[[ RECORDS SHOWN, beginning ]]
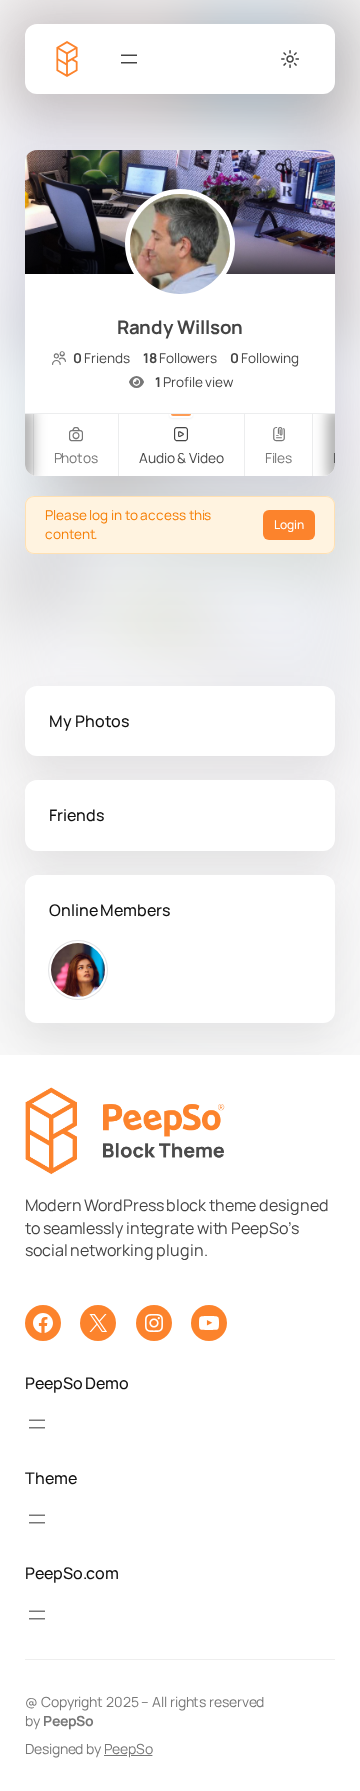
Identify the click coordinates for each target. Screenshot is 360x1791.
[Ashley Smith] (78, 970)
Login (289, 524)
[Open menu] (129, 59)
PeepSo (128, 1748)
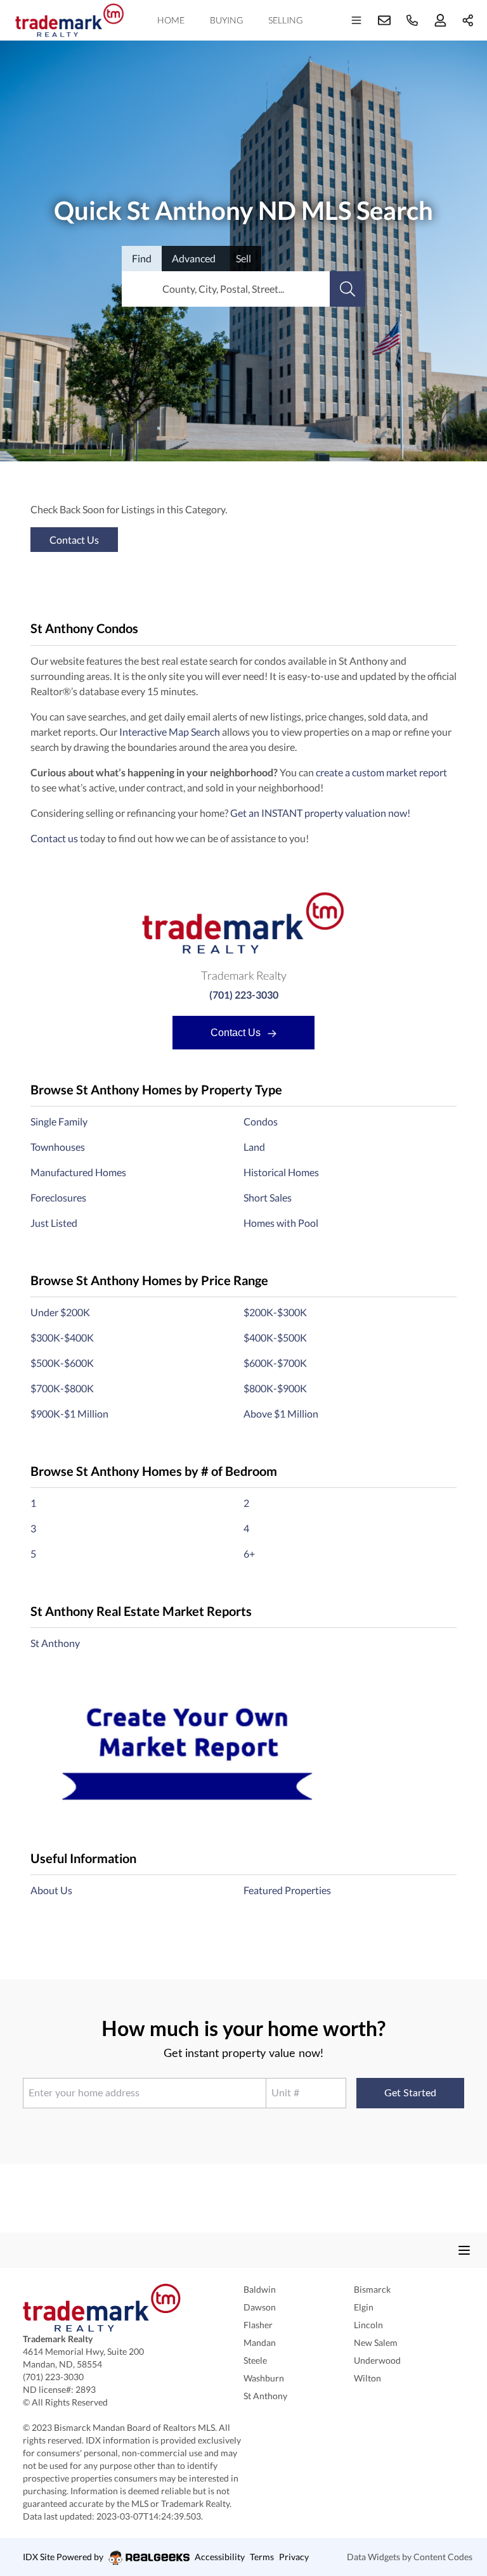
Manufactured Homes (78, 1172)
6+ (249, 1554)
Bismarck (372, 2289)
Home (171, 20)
[[ RECORDS SHOWN, end ]]
[[ RECORDS SHOWN, beginning ]]
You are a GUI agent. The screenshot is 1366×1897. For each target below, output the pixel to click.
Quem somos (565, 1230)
[[ RECORDS SHOWN, end ]]
[[ RECORDS SHOWN, beginning ]]
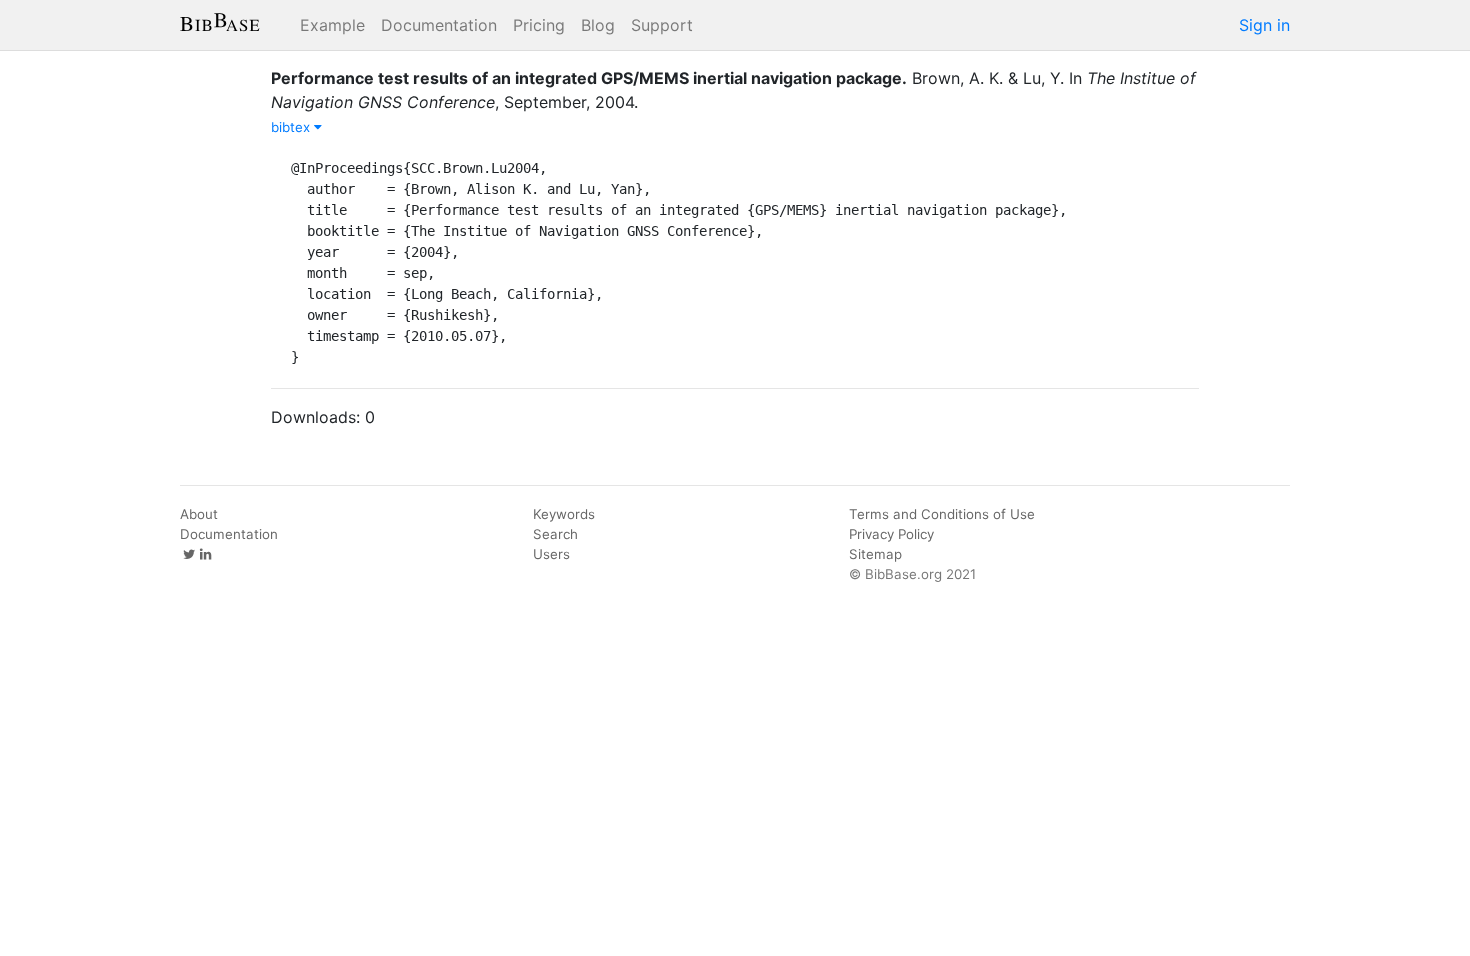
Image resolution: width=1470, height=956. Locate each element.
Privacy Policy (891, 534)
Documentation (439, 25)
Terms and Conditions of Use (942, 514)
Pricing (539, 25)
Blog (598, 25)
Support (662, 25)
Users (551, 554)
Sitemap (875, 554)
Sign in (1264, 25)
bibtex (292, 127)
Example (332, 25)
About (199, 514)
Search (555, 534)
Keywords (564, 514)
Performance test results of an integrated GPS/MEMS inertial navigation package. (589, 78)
[[ RECORDS SHOWN, end ]]
* **TASK TO COMPLETE**
Output exactly the lines of the material above from the one containing "Sitemap (875, 554)" up to and including the one containing "Performance test results".

* **REPLY**
Sitemap (875, 554)
Sign in (1264, 25)
bibtex (292, 127)
Example (332, 25)
About (199, 514)
Search (555, 534)
Keywords (564, 514)
Performance test results of an integrated GPS/MEMS inertial navigation package. (589, 78)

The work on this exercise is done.